→ **Fragmento proporcionado**:
****
Decidí probar mantenerlo fuera de la cara usando vinchas, pero ya saben que no todas las vinchas han sido creadas iguales y yo ya no estoy para dolores de cabeza por puro gusto. Finalmente encontré un modelo perfecto. Tiene dientes así es que recoge bien el pelo y no se entierra por ningún lado. Deleitándome con la comodidad del artefacto, me vinieron a la mente los sufrimientos que padecimos en la infancia y juventud y, que gracias a Dios, han sido erradicados como la viruela.

En primer lugar y sin competencia alguna la “engañadora”, crinolina, o como quieran llamarle, era pieza indispensable para las niñas a finales de los cincuenta y principios de los sesenta. Aquellos trajecitos cortos debían estar completamente horizontales y la única forma era colocando debajo una o dos de estas cosas que siempre, siempre, siempre apretaban horrible en la cintura. Cuando finalmente te la podías quitar había un camino rojo que dividía el cuerpo en dos y que inicialmente ardía, luego picaba y bueno, no me quiero ni acordar.
****
→ **Sección de datos**:
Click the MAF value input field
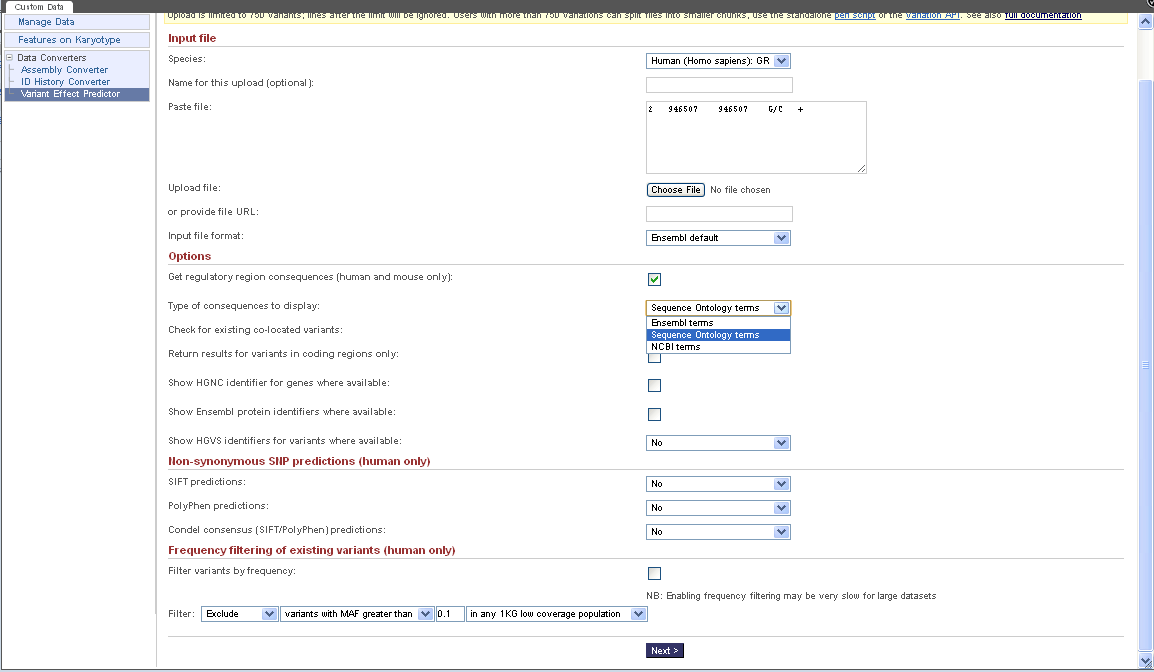The height and width of the screenshot is (672, 1154). pyautogui.click(x=450, y=614)
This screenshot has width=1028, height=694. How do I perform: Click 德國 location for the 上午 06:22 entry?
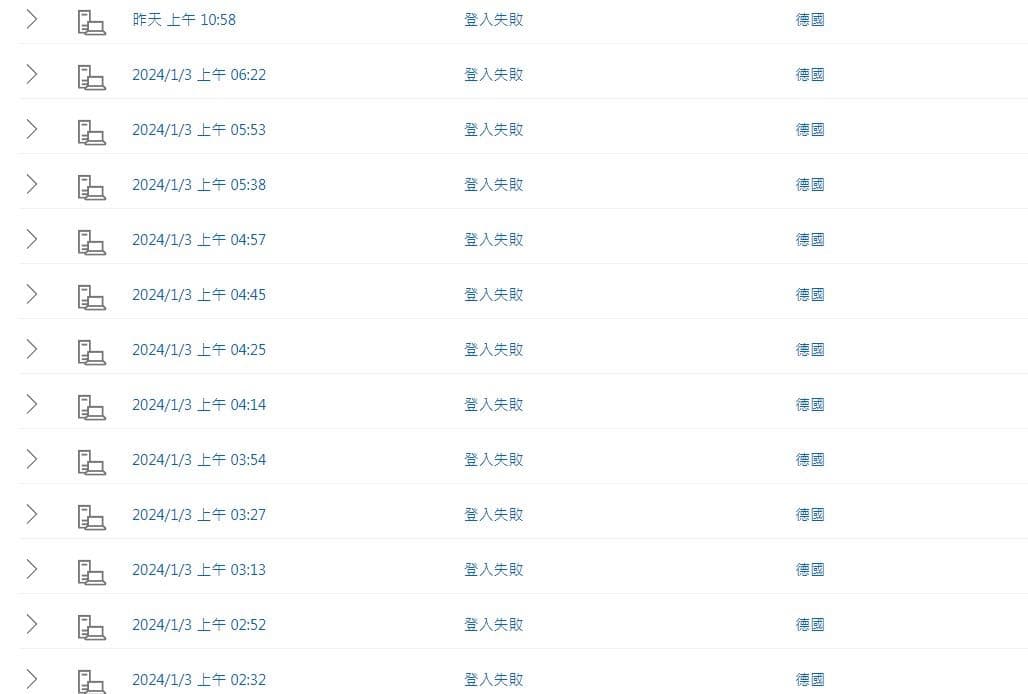810,75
****
→ **Tarea escrita 1**:
Reproduce sin cambios el fragmento sobre las vinchas y la crinolina, todo desde "En primer lugar" hasta "quiero ni acordar.".
→ **Tarea escrita 2**:
Retoma el fragmento sobre las vinchas y la crinolina desde donde termina y sigue escribiéndolo.

→ **Resultado del ejercicio 1**:
En primer lugar y sin competencia alguna la “engañadora”, crinolina, o como quieran llamarle, era pieza indispensable para las niñas a finales de los cincuenta y principios de los sesenta. Aquellos trajecitos cortos debían estar completamente horizontales y la única forma era colocando debajo una o dos de estas cosas que siempre, siempre, siempre apretaban horrible en la cintura. Cuando finalmente te la podías quitar había un camino rojo que dividía el cuerpo en dos y que inicialmente ardía, luego picaba y bueno, no me quiero ni acordar.

→ **Resultado del ejercicio 2**:
El otro día mi nieta me comentó que había hecho una camisa tie-dye y que, aunque no tenía ligas de verdad, había resuelto con ligas de pelo. Jajajajaja…. Se podrán imaginar que recordé que cuando nosotros hacíamos las susodichas piezas de vestir las ligas de caucho eran las ligas de pelo. ¡Qué tirones cuando uno se las iba a quitar! Se perdía buena parte de la cabellera que había tenido a bien enredarse terriblemente. Y ni hablar de que antes de que se usara elástico para jugar liga china, la liga se armaba uniendo… adivinaron… ligas de caucho que, como podrán imaginar hacían las veces de mecanismo depilador para los vellos de las piernas. ¡Ouch!

Agradezco no haber sufrido los tacones de aguja, pues en mi juventud o andaba uno encutarrado, o con zapatos que no sacrificaban la comodidad por belleza. Y, cuando volvieron, tenía yo edad para rebelarme contra ellos. ¡Nada que pique, puye ni se entierre!